Der bereits verstorbene Ehemann der Klägerin kam als Gastarbeiter nach Deutschland. Sie folgte ihm mit den gemeinsamen Kindern im Jahr 1979 im Wege der Familienzusammenführung. Die Familie ließ sich in Mannheim nieder. Im Jahr 2005 erhielt die Klägerin eine Niederlassungserlaubnis.
Mit rechtskräftigem Urteil des Landgerichts Mannheim vom 28. September 2023 wurde die Klägerin wegen versuchten Totschlags in Tateinheit mit gefährlicher Körperverletzung zu einer Freiheitsstrafe von drei Jahren verurteilt. Dieser Verurteilung lag folgender Sachverhalt zugrunde: Im November 2022 wurde die Klägerin wegen einer Corona-Infektion stationär auf der Isolierstation einer Mannheimer Klinik aufgenommen. Dort wurde sie gemeinsam mit der schwer erkrankten 79-jährigen Geschädigten untergebracht, der die Gabe von notwendigem Sauerstoff mittels eines Sauerstoffgeräts verordnet worden war.
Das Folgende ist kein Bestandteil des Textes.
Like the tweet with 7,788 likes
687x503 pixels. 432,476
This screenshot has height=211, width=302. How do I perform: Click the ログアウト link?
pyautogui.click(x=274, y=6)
Am Tattag zog sich die Geschädigte wiederholt die Sauerstoffbrille ab, wodurch das Sauerstoffgerät funktionsgemäß jeweils laute Alarme auslöste. Der zumindest zweimal gegenüber dem Klinikpersonal geäußerten Bitte der Klägerin um einen Wechsel des Zimmers oder ein Abschalten des Alarms konnte nicht entsprochen werden. Weil sich die Klägerin von den zahlreichen Alarmen des Sauerstoffgerätes weiterhin gestört fühlte, entschloss sie sich, das Gerät selbst auszuschalten. Nachdem dem Klinikpersonal dies aufgefallen war, erklärte es der Klägerin, dass das Sauerstoffgerät nicht ausgeschaltet werden dürfe, weil die Geschädigte sonst versterben könne. Gleichwohl entschloss sich die Klägerin kurze Zeit später dazu, das Sauerstoffgerät ein zweites Mal auszuschalten. Der Gesundheitszustand der Geschädigten verschlechterte sich, sie musste notfallmedizinisch versorgt und auf die Intensivstation verlegt werden. Die Geschädigte verstarb einige Tage später aufgrund Multiorganversagens. Dass das Abschalten des Sauerstoffgerätes ursächlich für den Tod der Geschädigten war, konnte das Landgericht nicht feststellen.
Seit ihrer vorläufigen Festnahme am 30. November 2022 befindet sich die Klägerin in Haft, wo mehrere Disziplinarstrafen verhängt wurden. Mit Verfügung vom 28. August 2024 wies das Regierungspräsidium Karlsruhe die Klägerin aus der Bundesrepublik Deutschland aus. Zu Recht, wie die 1. Kammer des Verwaltungsgerichts Karlsruhe entschieden hat.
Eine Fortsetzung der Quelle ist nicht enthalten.